Il ritorno di Mario Draghi in Ue? «È una buona notizia», «presumo che possa avere un occhio di riguardo per la nostra Nazione». Le Europee? «Non sono avvezza a fare accordi con la sinistra». Il Superbonus grillino? «Ha finanziato la campagna elettorale di Conte, vale sei manovre». Giorgia Meloni è un fiume in piena. Si confessa nel salotto di Bruno Vespa la premier italiana, ospite del programma “Cinque minuti” su Rai uno. Sospira pensando a una vita privata «che al momento non c’è, c’è solo il tempo per quel che deve essere fatto». La finanziaria, il negoziato in salita sul nuovo Patto di Stabilità, le riforme istituzionali e il caos migranti, la tassa sugli extraprofitti delle banche che si può rivedere in Parlamento ma «solo a parità di gettito».
IL RITORNO
È una lunga lista.
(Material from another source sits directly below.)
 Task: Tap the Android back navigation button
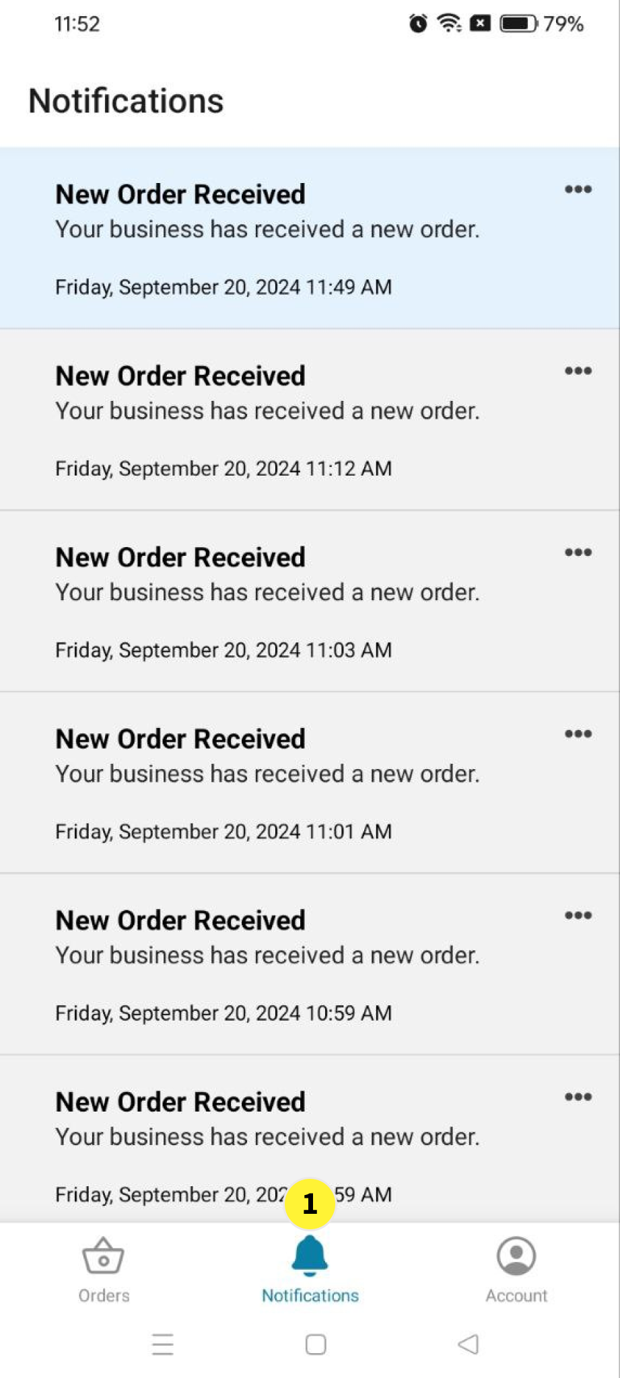point(468,1344)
Impegni e promesse appese anche ai rapporti del governo conservatore con la Commissione europea ormai a fine mandato e con la sua presidente Ursula von der Leyen, in cerca di un secondo. Chissà che il ritorno in campo di “Super Mario” Draghi non possa aiutare a oliare il canale tra Roma e Bruxelles. Non tutti ne sono convinti. Ha i suoi dubbi Matteo Salvini e per questo ieri il leader della Lega ha scelto di non commentare la notizia. «Non la considero un’iniziativa contro di noi, è uno degli italiani più autorevoli», spiega invece Meloni.
IL NODO DEI CONTI
Intanto la premier mette testa ai dossier più urgenti. Da un lato i respingimenti dei migranti secondari da parte di Francia e Germania. «Un po’ me l’aspettavo, anche noi qualche tempo fa abbiamo comunicato ai nostri partner che non potevamo più riaccoglierli automaticamente». Dall’altro lato c’è la manovra d’autunno, il vero cruccio del governo. Priorità a «redditi bassi, famiglie, sanità, pensioni», dice a Vespa. Idee chiare. Diverso è metterle in pratica, mentre è partita la caccia ai fondi tra avanzi di spesa, risparmi e revisione del deficit. Meloni non ha dubbi su quale sia il vero ostacolo di una manovra che si preannuncia molto più austera del previsto. «I bonus edilizi voluti dal governo Conte sono costati 140 miliardi, sono state impiegate da 4 a 6 leggi finanziarie per il Superbonus», attacca. Soldi «tolti alla sanità, alle pensioni e alle persone più in difficoltà per la campagna elettorale di Conte». È la linea impartita da Palazzo Chigi alla maggioranza nei giorni scorsi: attaccare la misura bandiera di Conte e dei Cinque Stelle che zavorra la legge di bilancio. «Il superbonus è costato a ogni italiano, inclusi i neonati, 2.000 euro per ristrutturare il 4 per cento del patrimonio edilizio, compresi castelli», rincara Meloni. C’è poi un altro nodo da sciogliere: la tassa sugli extraprofitti delle banche che Forza Italia chiede di rivedere. «Rivendico il provvedimento che non aveva alcun intento punitivo, ma non faccio marcia indietro», mette a verbale Meloni, «possiamo valutare correttivi ma solo a parità di gettito». Tajani ringrazia: «Parole importanti, daremo il nostro contributo». Governare è anche l’arte del compromesso. «Il governo è la prova del nove di tutto quello che hai raccontato», riflette Meloni in tv. «Devi dimostrare che non prendi in giro la gente. Ma allo stesso tempo è entusiasmante».